“The joyful will stoop with sorrow,
and when you have gone to the earth I will let my hair grow long for your sake,
I will wander through the wilderness in the skin of a lion” – The Epic of
Gilgamesh
In the Skin of A Lion is a story
about stories. It begins with a brief description of a girl in a car being told
a story. The reader will often wonder who these people in the car are until
they realize that the story they are reading is the same.
This book is also the story of
Toronto and her people. The people that helped build her and whose stories are
the fabric of its history. From the building of the Bloor Viaduct to the R.C.

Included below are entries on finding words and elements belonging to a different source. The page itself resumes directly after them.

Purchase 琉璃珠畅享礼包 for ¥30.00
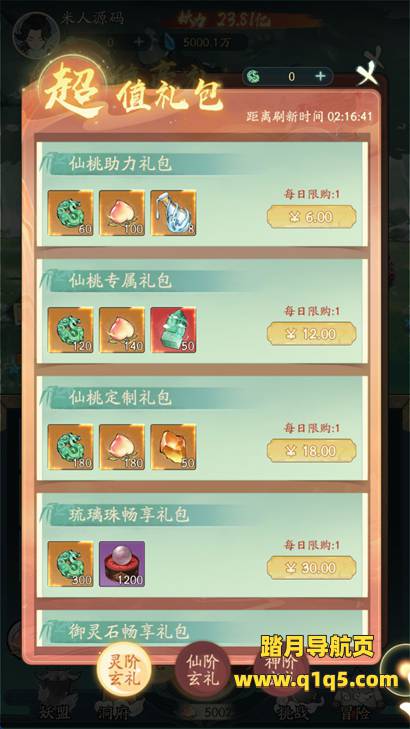 311,568
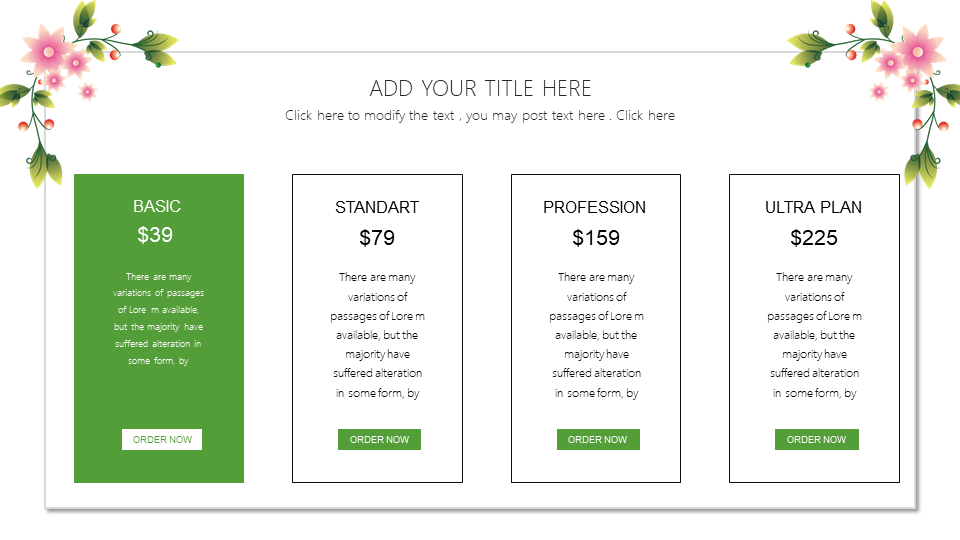Click the STANDART plan title
Screen dimensions: 960x540
tap(377, 207)
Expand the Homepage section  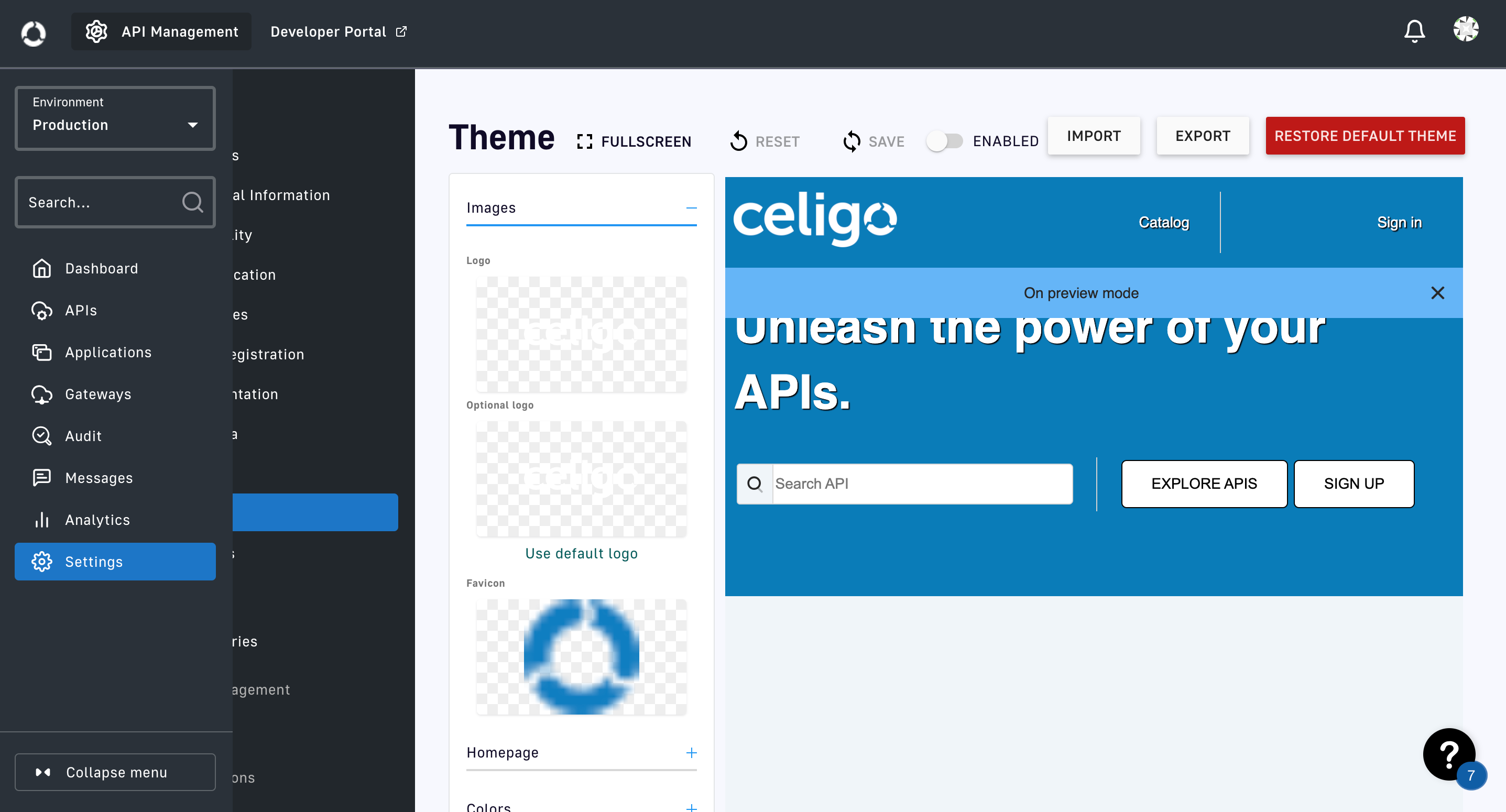pyautogui.click(x=691, y=753)
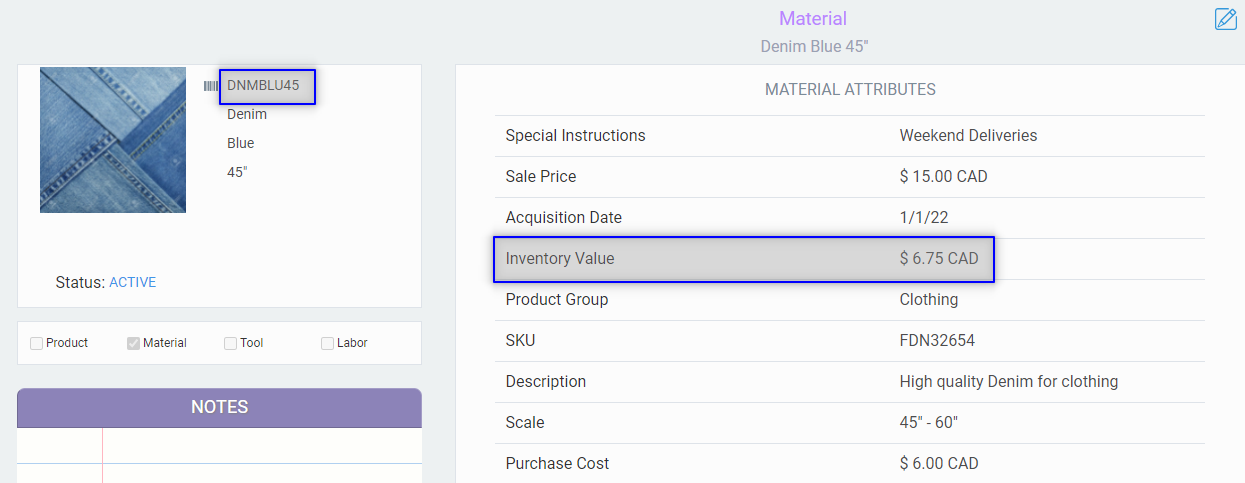Click the ACTIVE status link
Screen dimensions: 1245x483
132,282
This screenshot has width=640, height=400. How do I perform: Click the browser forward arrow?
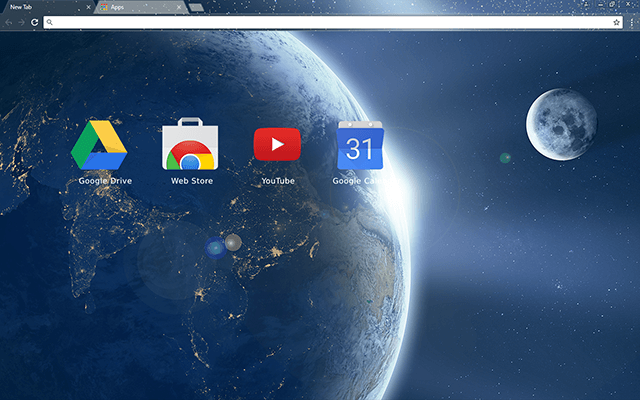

Harris Water Treatment Plant. The story of Nicholas Temelcof who swung from the
unfinished bridge and saved the falling nun was my favorite chapter. The way in
which his effortless movements are described and the moment of bodily impact is
poetic. I’m not the only one that was moved by this passage as Anne Enright
describes in her 2007 Guardian article “The fallen nun” Ondaatje’s prose was
what helped her become an author herself.
Patrick, outsider and immigrant
from the harsh Canadian countryside, becomes our linking point between all the
characters in the novel. And although he links the stories together he “has always
been alien, the third person in the picture.” He’s not the hero of this book,
he’s the everyday man, the labourer, the stranger in his own land. He’s also
the man in the car telling the story.
For me the book is best described
as though it were a dream. The characters introduced at random, the plot not in
chronological order. Which parts are true and which are “truth”. How much of
our story and our city’s story is invented or embellished? Like the painted
roof of the prison where we first meet Caravaggio the lines are blurred.